The clinics provide medical, reproductive-health, and mental-health care specifically designed for adolescents, including unhoused youth and LGBTQ young people.
"We are in the midst of a youth mental-health crisis," said Susan Zeiger, a behavioral health clinician at the Michael Baxter Larkin Street Youth Clinic.
Zeiger explained that the clinics' effectiveness stems from their integration within broader youth-service organizations.
"In a single visit, young people can address the full complexity of their lives," she said. "There are no other clinics like these in San Francisco."
Advocates repeatedly challenged city claims that the clinics are underutilized.
Sofia Padilla, a behavioral health clinician with the Michael Baxter Larkin Street Clinic, argued that years of chronic understaffing created the appearance of lower demand.
"You cannot reduce staffing, leave positions vacant, limit appointments, reduce clinic hours, and then point to lower service numbers as evidence that a clinic is not needed," Padilla said.
"What we are seeing is not underutilization. It is the predictable result of underinvestment.”
LGBTQ Youth Could Lose Critical Lifelines
Multiple speakers warned that LGBTQ youth would face particularly severe consequences if the clinics close.

Photo Credit: SEIU 1021.
Workers and clients rallied outside Micheal Baxter Larkin Street Youth Clinic.
Huckleberry Youth Programs, which operates the Cole Street clinic, is one of San Francisco's longest-running youth service providers and has served homeless and LGBTQ youth for decades.

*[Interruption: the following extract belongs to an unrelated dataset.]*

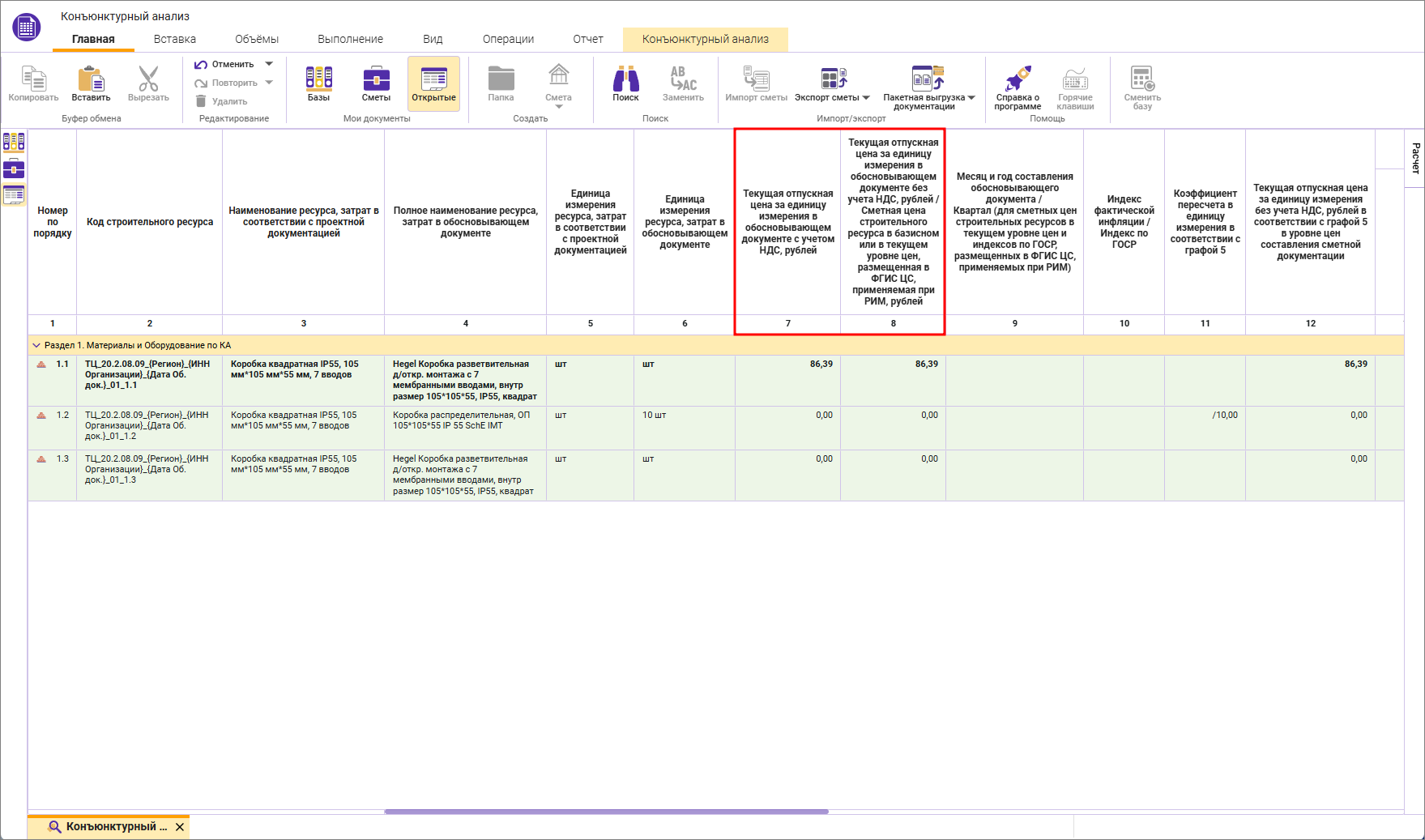The height and width of the screenshot is (840, 1425).
Task: Collapse Раздел 1 Материалы и Оборудование section
Action: pyautogui.click(x=36, y=345)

One community member at the SFBOS meeting described relying on these specialised clinics while navigating family rejection, transphobia, and mental-health challenges.
"I can still count the times in my life that this center, that hotline, or that organization has saved me," the speaker told supervisors.
Another youth-services worker read testimony from a 22-year-old former patient who described the Huckleberry clinic as a rare source of confidential and affirming healthcare.
"Defunding the clinic is getting rid of a safe space for youth," the statement read. "When you take away health services, you are taking away their access and abandoning their basic right to medical services and health education.”
Critics Say Cuts Will Increase Long-Term Costs
Many speakers argued that the proposed closures make little financial sense.
Mission Southeast Geriatric Clinic receives substantial federal reimbursement through Medicare, around 80%, meaning the city would forfeit federal dollars.
Meanwhile, the burden would shift towards state and city-funded resources.
Marnie Regan of Larkin Street Youth Services argued, ”These service cuts don't save money," Regan said. "They shift the cost to emergency rooms, jails, and crisis response while worsening suffering on our streets."
Zeiger noted that the projected savings from closing the youth clinics amount to roughly $700,000 per clinic - a fraction of San Francisco's overall budget shortfall.
"But the losses for these vulnerable youth are immeasurable," she said.
Clinicians and clients urge city leaders to reconsider the cuts before the closures take effect.